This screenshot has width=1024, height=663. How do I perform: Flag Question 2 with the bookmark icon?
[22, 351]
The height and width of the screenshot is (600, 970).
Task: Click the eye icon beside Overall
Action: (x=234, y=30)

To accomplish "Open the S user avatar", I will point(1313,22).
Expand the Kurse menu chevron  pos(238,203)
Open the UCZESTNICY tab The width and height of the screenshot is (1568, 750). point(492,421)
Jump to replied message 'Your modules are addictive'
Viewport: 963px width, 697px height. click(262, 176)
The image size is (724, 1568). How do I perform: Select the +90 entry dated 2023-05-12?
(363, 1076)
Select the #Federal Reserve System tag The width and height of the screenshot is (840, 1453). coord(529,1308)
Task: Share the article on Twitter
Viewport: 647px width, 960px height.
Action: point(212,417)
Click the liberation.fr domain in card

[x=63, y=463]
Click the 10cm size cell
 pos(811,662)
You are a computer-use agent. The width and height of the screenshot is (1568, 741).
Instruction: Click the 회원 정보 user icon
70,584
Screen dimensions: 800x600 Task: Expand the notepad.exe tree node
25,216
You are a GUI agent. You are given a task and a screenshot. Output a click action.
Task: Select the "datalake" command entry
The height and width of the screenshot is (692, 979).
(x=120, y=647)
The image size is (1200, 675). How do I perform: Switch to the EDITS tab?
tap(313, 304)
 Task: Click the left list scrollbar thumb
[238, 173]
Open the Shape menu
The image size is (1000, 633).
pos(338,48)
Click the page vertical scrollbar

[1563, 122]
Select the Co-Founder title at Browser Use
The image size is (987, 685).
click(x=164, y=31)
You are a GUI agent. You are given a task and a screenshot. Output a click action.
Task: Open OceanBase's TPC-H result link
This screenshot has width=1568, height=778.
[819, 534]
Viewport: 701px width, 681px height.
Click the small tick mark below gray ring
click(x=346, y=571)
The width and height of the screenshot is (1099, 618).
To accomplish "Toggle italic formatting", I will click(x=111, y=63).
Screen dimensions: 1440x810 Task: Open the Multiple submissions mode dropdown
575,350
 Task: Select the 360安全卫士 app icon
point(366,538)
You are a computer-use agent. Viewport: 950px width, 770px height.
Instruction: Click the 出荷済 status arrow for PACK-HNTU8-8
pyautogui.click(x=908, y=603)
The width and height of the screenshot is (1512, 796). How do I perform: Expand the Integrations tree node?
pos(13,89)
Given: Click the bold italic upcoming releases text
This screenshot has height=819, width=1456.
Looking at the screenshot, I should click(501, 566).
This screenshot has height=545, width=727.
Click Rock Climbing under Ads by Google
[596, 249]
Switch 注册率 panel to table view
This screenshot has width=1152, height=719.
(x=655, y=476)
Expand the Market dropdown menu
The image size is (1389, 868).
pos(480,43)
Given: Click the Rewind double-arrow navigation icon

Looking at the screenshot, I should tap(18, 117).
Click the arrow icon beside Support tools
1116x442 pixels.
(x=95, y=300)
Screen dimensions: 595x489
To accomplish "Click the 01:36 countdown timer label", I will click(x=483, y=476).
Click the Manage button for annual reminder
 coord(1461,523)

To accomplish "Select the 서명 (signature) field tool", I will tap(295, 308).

_PROBLEM TO WORK ON_: Could you write out all the rows again, swapping every "Instruction" for "Directive" and leaving everything else as it is?

_FINAL RESULT_:
This screenshot has width=1024, height=663. How do I perform: Flag Question 2 with the bookmark icon?
[22, 351]
The height and width of the screenshot is (600, 970).
Task: Click the eye icon beside Overall
Action: (x=234, y=30)

To accomplish "Open the S user avatar", I will point(1313,22).
Expand the Kurse menu chevron  pos(238,203)
Open the UCZESTNICY tab The width and height of the screenshot is (1568, 750). point(492,421)
Jump to replied message 'Your modules are addictive'
Viewport: 963px width, 697px height. click(262, 176)
The image size is (724, 1568). How do I perform: Select the +90 entry dated 2023-05-12?
(363, 1076)
Select the #Federal Reserve System tag The width and height of the screenshot is (840, 1453). coord(529,1308)
Task: Share the article on Twitter
Viewport: 647px width, 960px height.
Action: point(212,417)
Click the liberation.fr domain in card

[x=63, y=463]
Click the 10cm size cell
 pos(811,662)
You are a computer-use agent. The width and height of the screenshot is (1568, 741).
Directive: Click the 회원 정보 user icon
70,584
Screen dimensions: 800x600 Task: Expand the notepad.exe tree node
25,216
You are a GUI agent. You are given a task and a screenshot. Output a click action.
Task: Select the "datalake" command entry
The height and width of the screenshot is (692, 979).
(x=120, y=647)
The image size is (1200, 675). How do I perform: Switch to the EDITS tab?
tap(313, 304)
 Task: Click the left list scrollbar thumb
[238, 173]
Open the Shape menu
The image size is (1000, 633).
pos(338,48)
Click the page vertical scrollbar

[1563, 122]
Select the Co-Founder title at Browser Use
The image size is (987, 685).
click(x=164, y=31)
You are a GUI agent. You are given a task and a screenshot. Output a click action.
Task: Open OceanBase's TPC-H result link
This screenshot has width=1568, height=778.
[819, 534]
Viewport: 701px width, 681px height.
Click the small tick mark below gray ring
click(x=346, y=571)
The width and height of the screenshot is (1099, 618).
To accomplish "Toggle italic formatting", I will click(x=111, y=63).
Screen dimensions: 1440x810 Task: Open the Multiple submissions mode dropdown
575,350
 Task: Select the 360安全卫士 app icon
point(366,538)
You are a computer-use agent. Viewport: 950px width, 770px height.
Directive: Click the 出荷済 status arrow for PACK-HNTU8-8
pyautogui.click(x=908, y=603)
The width and height of the screenshot is (1512, 796). How do I perform: Expand the Integrations tree node?
pos(13,89)
Given: Click the bold italic upcoming releases text
This screenshot has height=819, width=1456.
Looking at the screenshot, I should click(501, 566).
This screenshot has height=545, width=727.
Click Rock Climbing under Ads by Google
[596, 249]
Switch 注册率 panel to table view
This screenshot has width=1152, height=719.
(x=655, y=476)
Expand the Market dropdown menu
The image size is (1389, 868).
pos(480,43)
Given: Click the Rewind double-arrow navigation icon

Looking at the screenshot, I should tap(18, 117).
Click the arrow icon beside Support tools
1116x442 pixels.
(x=95, y=300)
Screen dimensions: 595x489
To accomplish "Click the 01:36 countdown timer label", I will click(x=483, y=476).
Click the Manage button for annual reminder
 coord(1461,523)

To accomplish "Select the 서명 (signature) field tool", I will tap(295, 308).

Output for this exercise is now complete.